Now I’m not saying that everyone in SL is addicted and in denial. No. I’m not saying that at all. Some people can have a cigarette when they go to the bar on Friday and not need another. Some people can have a beer and be done. Some people can go to a casino with five bucks and leave when it’s spent.
I AM NOT THAT PERSON.
According to the American Psychiatric Association, there are nine criteria for the proposed diagnosis of video game addiction.
- Preoccupation. When I wasn’t logged on, I was thinking about SL all the time. I was talking about doings in SL with my husband the way most people talk about their day of work. When I had a job, I was thinking about when I could get home and log on.
- Withdrawal. For the most part I’m not dealing much with this. I’m not angry, or irritable without SL. However I do find myself with a LOT of free time and no idea what to do with it.
- Tolerance. Meaning, did I need to log on for increasing amounts of time, get better equipment, have more excitement in order to enjoy SL as much as I used to? I can’t say that. I do know that I’d taken on more and more responsibilities and projects and that I must have gotten some payoff from it. Enjoyment just wasn’t it.

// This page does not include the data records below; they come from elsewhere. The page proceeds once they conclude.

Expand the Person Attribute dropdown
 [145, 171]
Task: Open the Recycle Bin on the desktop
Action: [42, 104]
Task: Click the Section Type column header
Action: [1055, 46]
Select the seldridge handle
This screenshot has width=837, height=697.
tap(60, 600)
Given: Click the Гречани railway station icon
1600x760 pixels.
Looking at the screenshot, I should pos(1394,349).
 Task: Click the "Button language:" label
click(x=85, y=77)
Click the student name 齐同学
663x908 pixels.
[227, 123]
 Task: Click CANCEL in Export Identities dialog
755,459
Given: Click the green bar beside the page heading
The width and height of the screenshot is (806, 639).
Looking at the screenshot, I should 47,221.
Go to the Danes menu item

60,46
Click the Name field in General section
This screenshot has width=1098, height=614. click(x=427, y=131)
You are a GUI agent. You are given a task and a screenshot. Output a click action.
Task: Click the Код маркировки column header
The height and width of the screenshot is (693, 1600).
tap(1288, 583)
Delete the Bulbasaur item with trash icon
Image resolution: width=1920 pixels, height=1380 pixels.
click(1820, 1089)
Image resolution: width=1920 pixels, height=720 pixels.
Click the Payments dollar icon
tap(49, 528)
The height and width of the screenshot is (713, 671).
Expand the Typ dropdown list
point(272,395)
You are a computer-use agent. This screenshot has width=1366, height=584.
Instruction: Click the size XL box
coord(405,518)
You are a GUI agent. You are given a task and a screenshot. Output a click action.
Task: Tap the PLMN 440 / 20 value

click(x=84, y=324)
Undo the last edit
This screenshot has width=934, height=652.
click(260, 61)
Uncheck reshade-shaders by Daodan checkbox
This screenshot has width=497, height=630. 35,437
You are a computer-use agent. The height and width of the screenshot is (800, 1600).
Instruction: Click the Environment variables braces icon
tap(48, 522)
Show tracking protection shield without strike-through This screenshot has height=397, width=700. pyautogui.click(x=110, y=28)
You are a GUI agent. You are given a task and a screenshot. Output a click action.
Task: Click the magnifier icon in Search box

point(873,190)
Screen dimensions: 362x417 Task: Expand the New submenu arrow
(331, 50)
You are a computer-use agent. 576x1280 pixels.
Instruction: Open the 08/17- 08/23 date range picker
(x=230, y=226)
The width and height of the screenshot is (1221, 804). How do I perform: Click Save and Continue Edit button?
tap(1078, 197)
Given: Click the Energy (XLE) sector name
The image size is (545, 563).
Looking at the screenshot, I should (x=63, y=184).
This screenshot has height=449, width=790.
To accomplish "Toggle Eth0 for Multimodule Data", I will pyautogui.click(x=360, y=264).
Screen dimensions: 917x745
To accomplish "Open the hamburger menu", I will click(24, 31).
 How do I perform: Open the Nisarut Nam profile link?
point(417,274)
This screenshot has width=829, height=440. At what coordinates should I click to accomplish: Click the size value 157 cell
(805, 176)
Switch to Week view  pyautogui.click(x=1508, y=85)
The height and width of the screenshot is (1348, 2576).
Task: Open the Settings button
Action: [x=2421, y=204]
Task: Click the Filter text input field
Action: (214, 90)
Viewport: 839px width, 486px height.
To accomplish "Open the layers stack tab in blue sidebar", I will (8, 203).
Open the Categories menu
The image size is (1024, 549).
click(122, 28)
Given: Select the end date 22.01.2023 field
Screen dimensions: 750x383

- Inability to reduce/stop. Do I feel like I should log on less, but find myself unable to do so? Before my so-called “forced detox”, yes. Absolutely. And then I would feel guilty for pissing my day away on SL instead of sending that email, making that phone call, doing those chores. And then I’d log on for the same amount of time the next day.
- Giving up other activities. I mentioned that already.
- Continuing despite problems. It mentions continuing on even though I’m aware of it causing problems. Thing is, I’m not sure I was aware it was causing the problems of decreased sleep, decreased hygiene, withdrawal from my friends in RL.
- Deceiving/Covering up how much time spent logged on. I don’t think I’ve done that. I’ve been pretty honest about it I think.
- Escaping adverse moods by logging on. Abso-fucking-lutely. The more out of control my RL got, the more I wanted to be in control of something. That “something” wasn’t filling out the paperwork or going to the bank; it was logging onto the world I could control.
- Risking/losing relationships/opportunities. I don’t know. I honestly don’t. I mean sure my relationship with himself is strong, I think he’s just come to accept SL as part of my day-to-day life. But as for opportunities: probably. But is that addiction, or is that part of the depression with my bipolar? I can’t say.
I do know that the YouTube video “IRL/In Real Life” really spoke to me. Each time Anthony says “…and then a new expansion came out” I gave a knowing nod.
So… am I an addict, or am I just looking for an easy epiphany to explain the hole? I don’t know. I can’t answer that now. But I do know that I have LOTS of hours in the day to fill, and that I’m almost 40, no college education, not much of anything that can go on a resume, and not satisfied with that. I’ve GOT to do something different about that, and I’ve held myself back from that for six years now.